**What to work on**: Pick up the excerpt on rising cases in government offices right after its last sentence, and keep writing in the same style.

**Page excerpt**:
Several cases have been reported from government offices such as Nirman Bhawan, home to the Ministry of Health and Family Welfare. The building was closed for a weekend for sanitisation, while several senior officials went into self-isolation and others roped off their doorways to keep visitors out.
There was also a spate of cases in the labour ministry as well as Rail Bhawan, while a top civil servant at North Block too tested positive.
Attendance in government offices had been skeletal through the 66-day lockdown that began on 25 March. However, as the ‘unlocking’ of the country began, employees gradually started to return, and that’s when the cases surged across government buildings.
The DoPT’s 5 June circular had stated: “Officers/staff residing in containment zone shall not come to office and work from home till containment zone is de-notified… Under-secretaries/deputy secretaries, if sharing cabin, then they will come alternate day (sic) to enforce social distancing.
“The section shall not have more than two officials at a time. Staggering office hours shall be followed to ensure not more than 20 staff in any given time in the office. As far as possible windows may be kept open to ensure proper ventilation in halls.”

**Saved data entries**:
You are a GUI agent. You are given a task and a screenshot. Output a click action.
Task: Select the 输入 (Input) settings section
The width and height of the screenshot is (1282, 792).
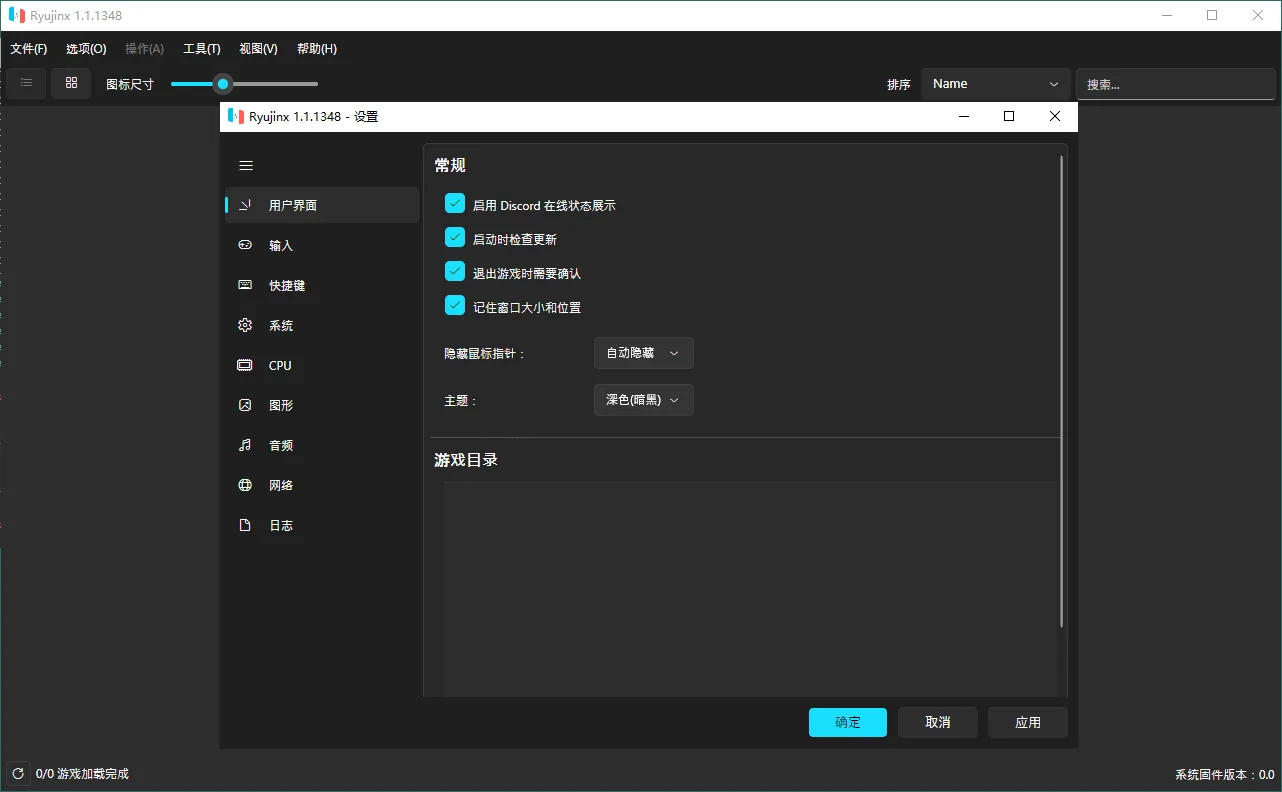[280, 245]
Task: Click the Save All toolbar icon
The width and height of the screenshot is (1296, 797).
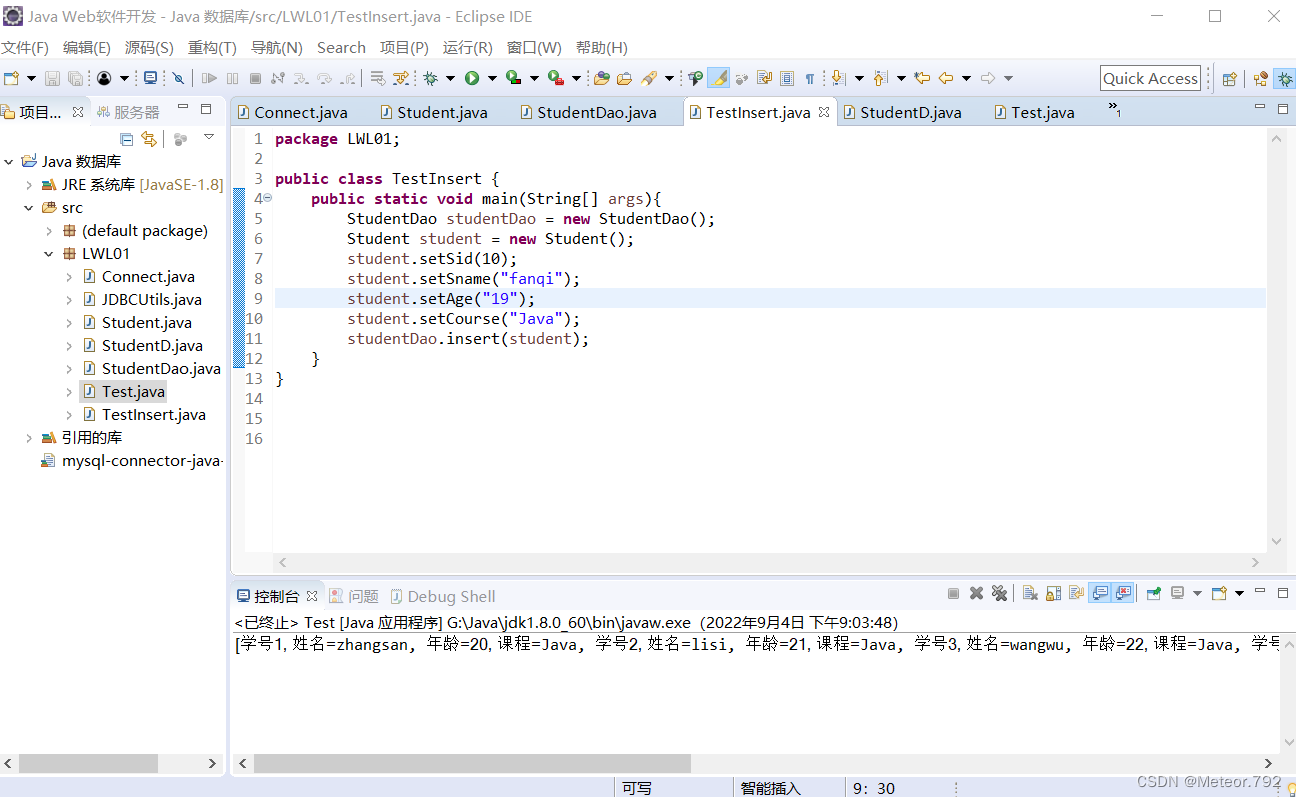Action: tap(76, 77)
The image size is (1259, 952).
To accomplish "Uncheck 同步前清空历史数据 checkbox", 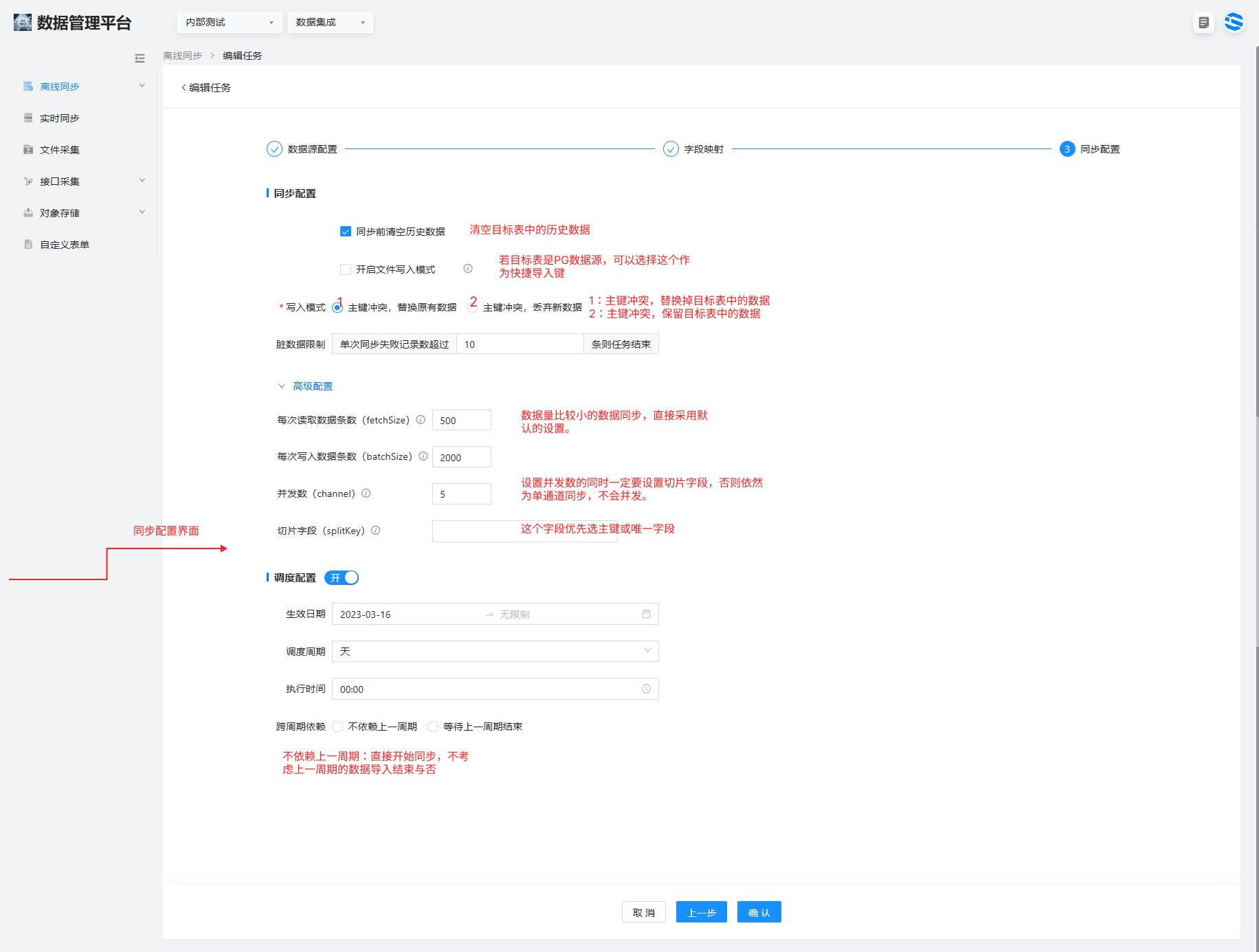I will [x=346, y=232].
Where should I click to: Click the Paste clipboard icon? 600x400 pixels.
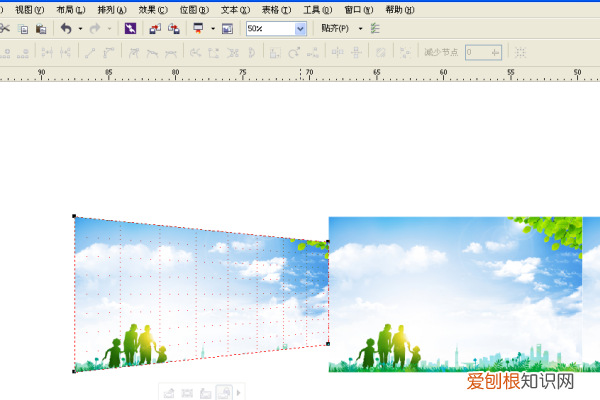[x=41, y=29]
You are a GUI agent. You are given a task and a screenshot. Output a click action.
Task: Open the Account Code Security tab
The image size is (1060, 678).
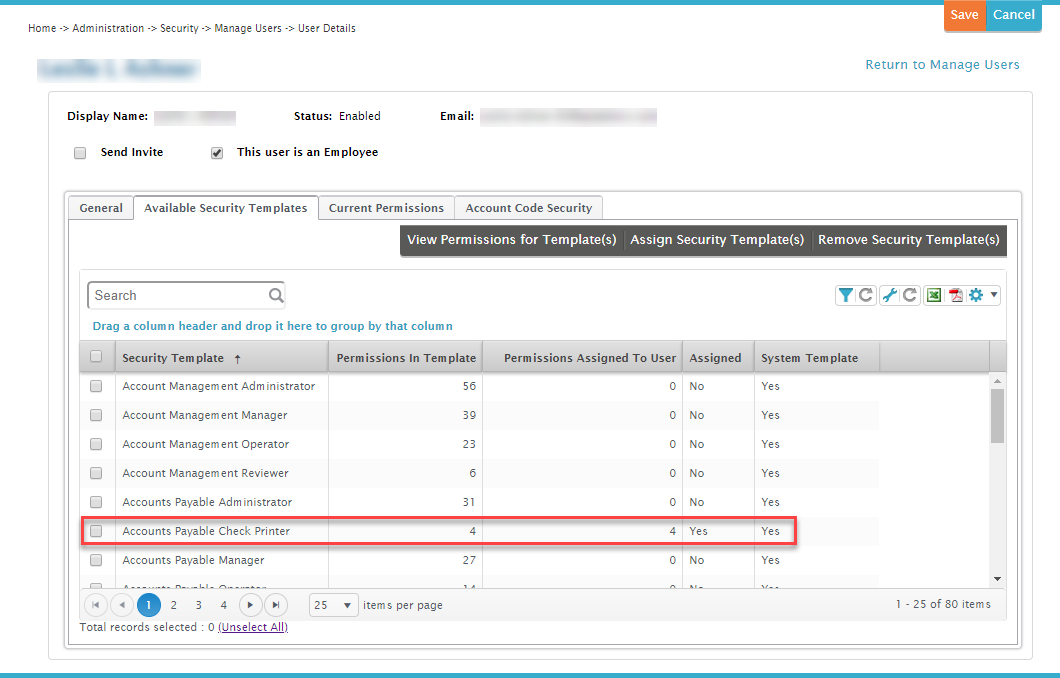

**Reply to the task**:
This was to be in addition to mandatory use of face masks, hand sanitisation, video-conference meetings as far as possible, frequent disinfection with sodium hypochlorite solution (which is known to kill SARS-CoV-2 or the novel coronavirus), and restrictions on visitors.
Ministries’ protocol for testing
Several ministries, meanwhile, are putting together their own protocol for testing.
In the health ministry, for example, if a member of a team tests positive, department heads need to fill out a form giving details about the others, including age and co-morbidities.
After this, a three-member committee will take a call on who needs to be tested, and who needs to complete 14-day self-isolation at home.